#### ABOUT THIS EXERCISE
Range to reproduce from the entries below: the line with "Image resolution: width=868", the line with "This screenshot has width=636, height=364.", and every line in between. Give them exactly and give nothing else.

#### INFORMATION
════════

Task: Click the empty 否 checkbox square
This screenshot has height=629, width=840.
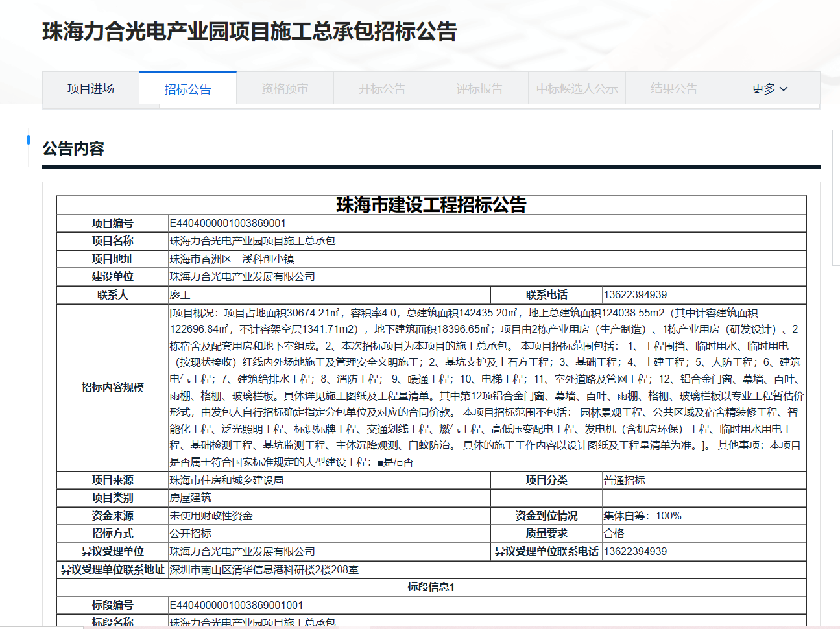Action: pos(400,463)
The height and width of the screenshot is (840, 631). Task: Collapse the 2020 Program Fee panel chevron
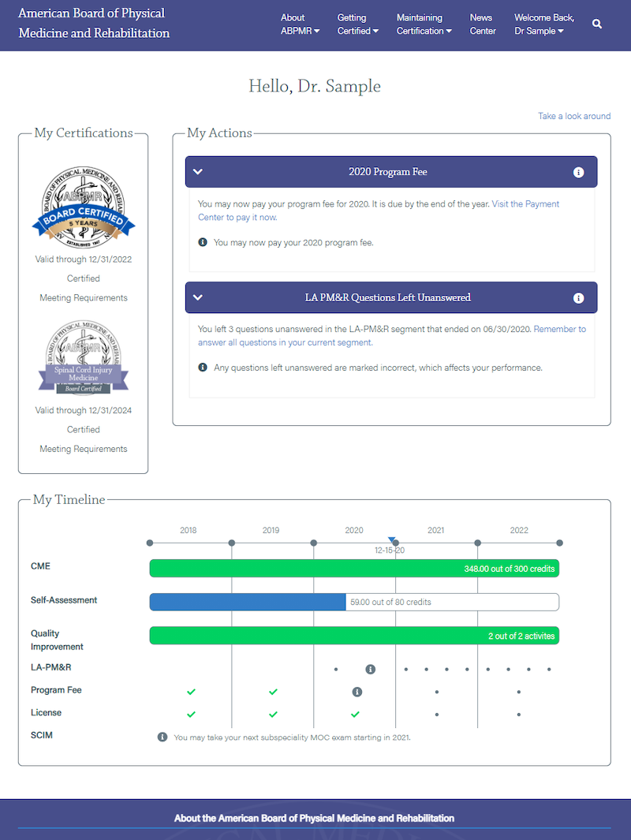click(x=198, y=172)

════════

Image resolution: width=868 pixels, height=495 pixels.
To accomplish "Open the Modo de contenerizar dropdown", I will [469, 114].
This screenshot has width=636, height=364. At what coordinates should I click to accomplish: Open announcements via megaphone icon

════════

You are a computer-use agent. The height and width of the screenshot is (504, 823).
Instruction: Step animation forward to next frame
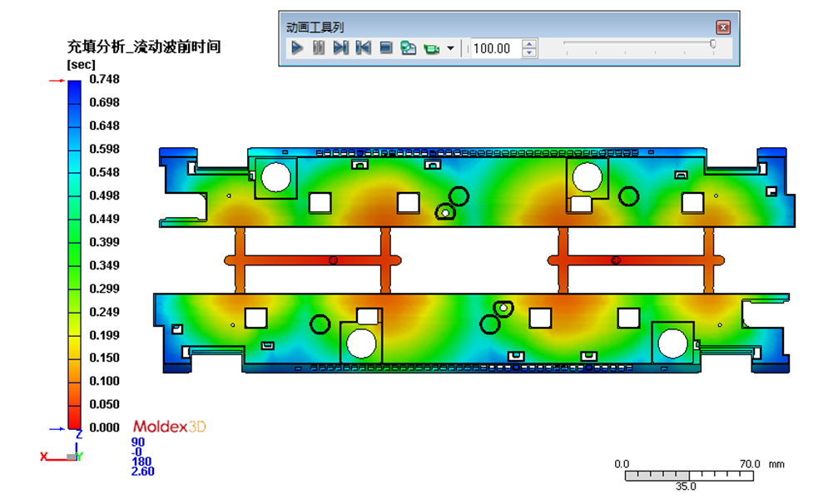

════════

#### RESPONSE TO THIS TASK
Image resolution: width=868 pixels, height=495 pixels.
To accomplish "Open the Modo de contenerizar dropdown", I will [469, 114].
This screenshot has width=636, height=364. At what coordinates should I click to accomplish: Open announcements via megaphone icon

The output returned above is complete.